AIM OF THE EXERCISE: Copy every line of the listing below exactly, leaving out the pictures.

──────── THE DATA ────────

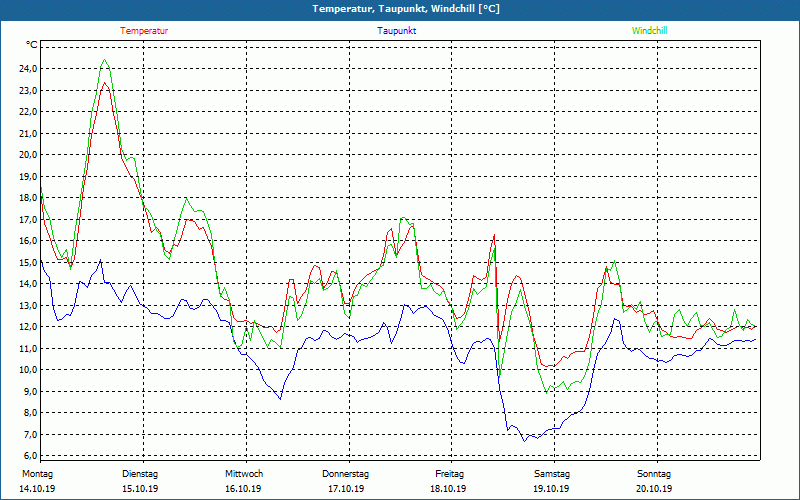Click the 17.10.19 date label
Viewport: 800px width, 500px height.
point(346,489)
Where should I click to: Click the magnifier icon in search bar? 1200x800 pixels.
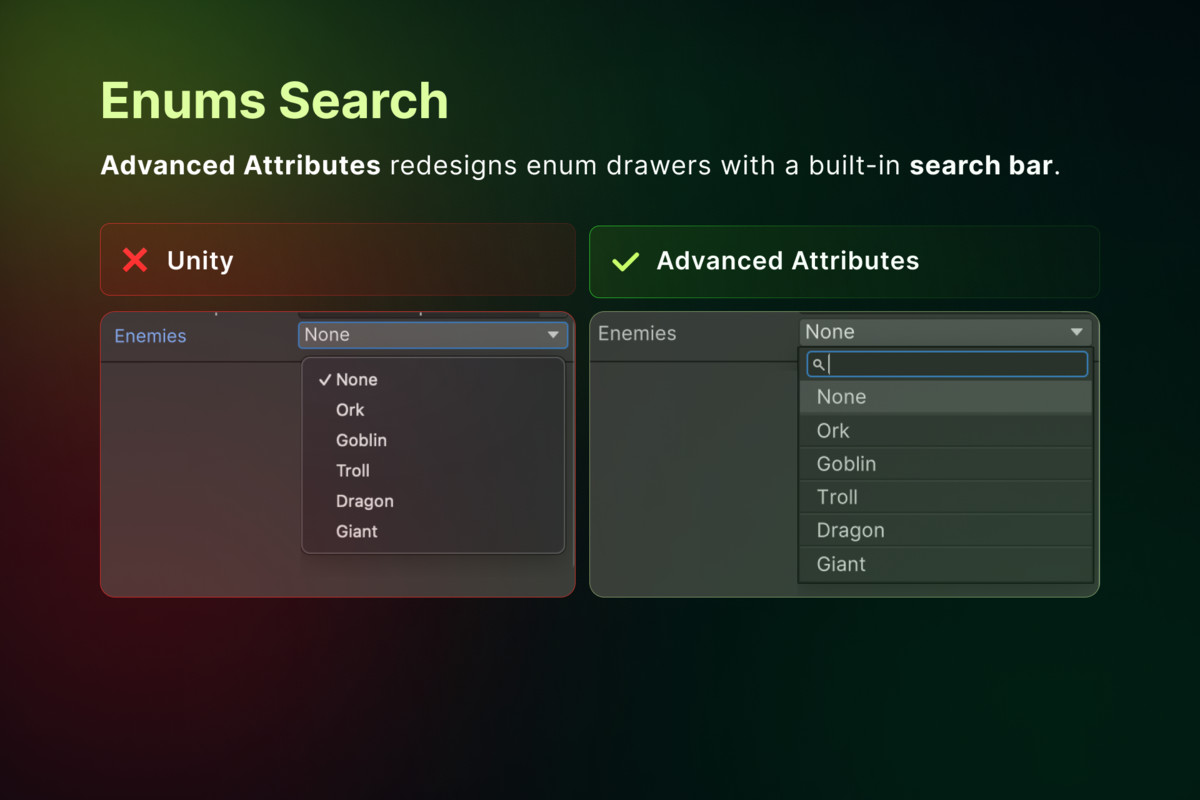818,365
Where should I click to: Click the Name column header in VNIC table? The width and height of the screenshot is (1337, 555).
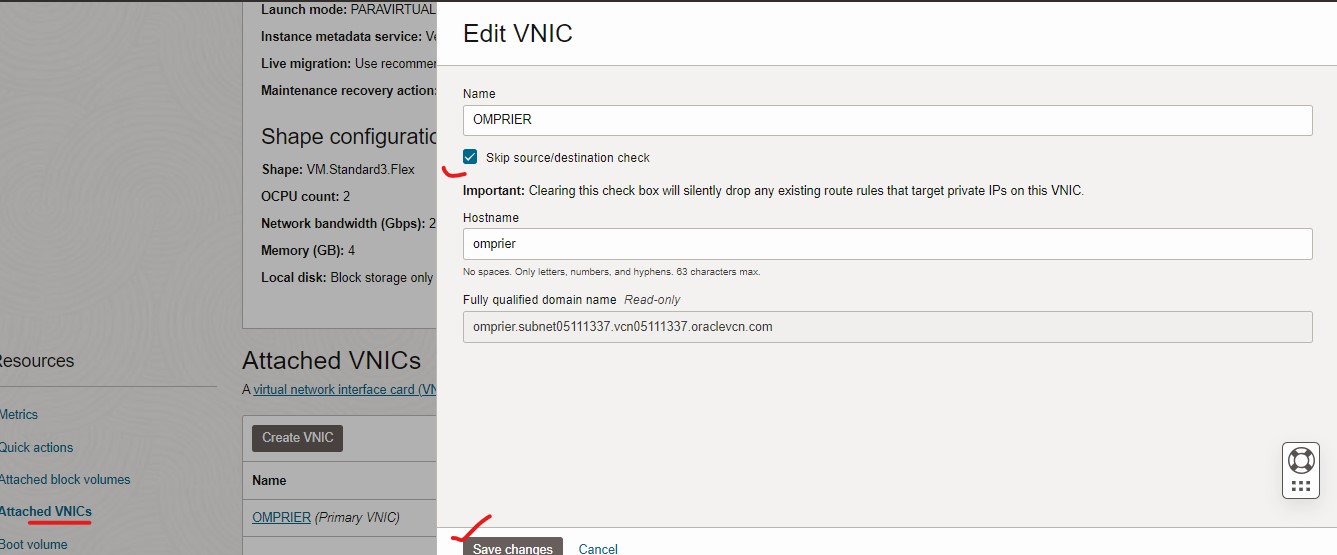(x=269, y=480)
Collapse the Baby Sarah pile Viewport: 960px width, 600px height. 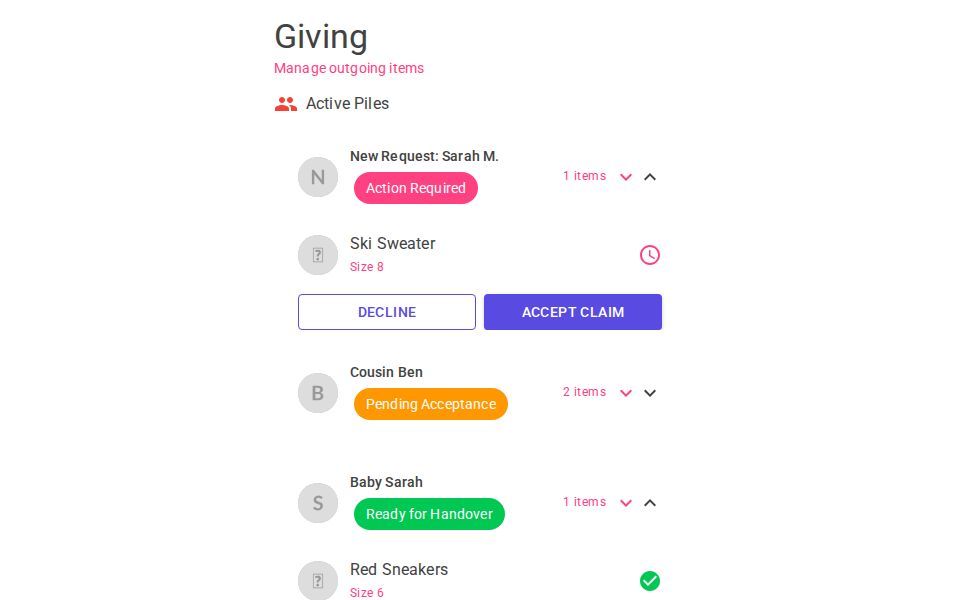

────────

RIGHT ANSWER:
Click the 17.10.19 date label
Viewport: 800px width, 500px height.
point(346,489)
Where should I click to: Click the magnifier icon in search bar? 1200x800 pixels.
818,365
Where should I click to: Click the Name column header in VNIC table? The width and height of the screenshot is (1337, 555).
(x=269, y=480)
Collapse the Baby Sarah pile Viewport: 960px width, 600px height. 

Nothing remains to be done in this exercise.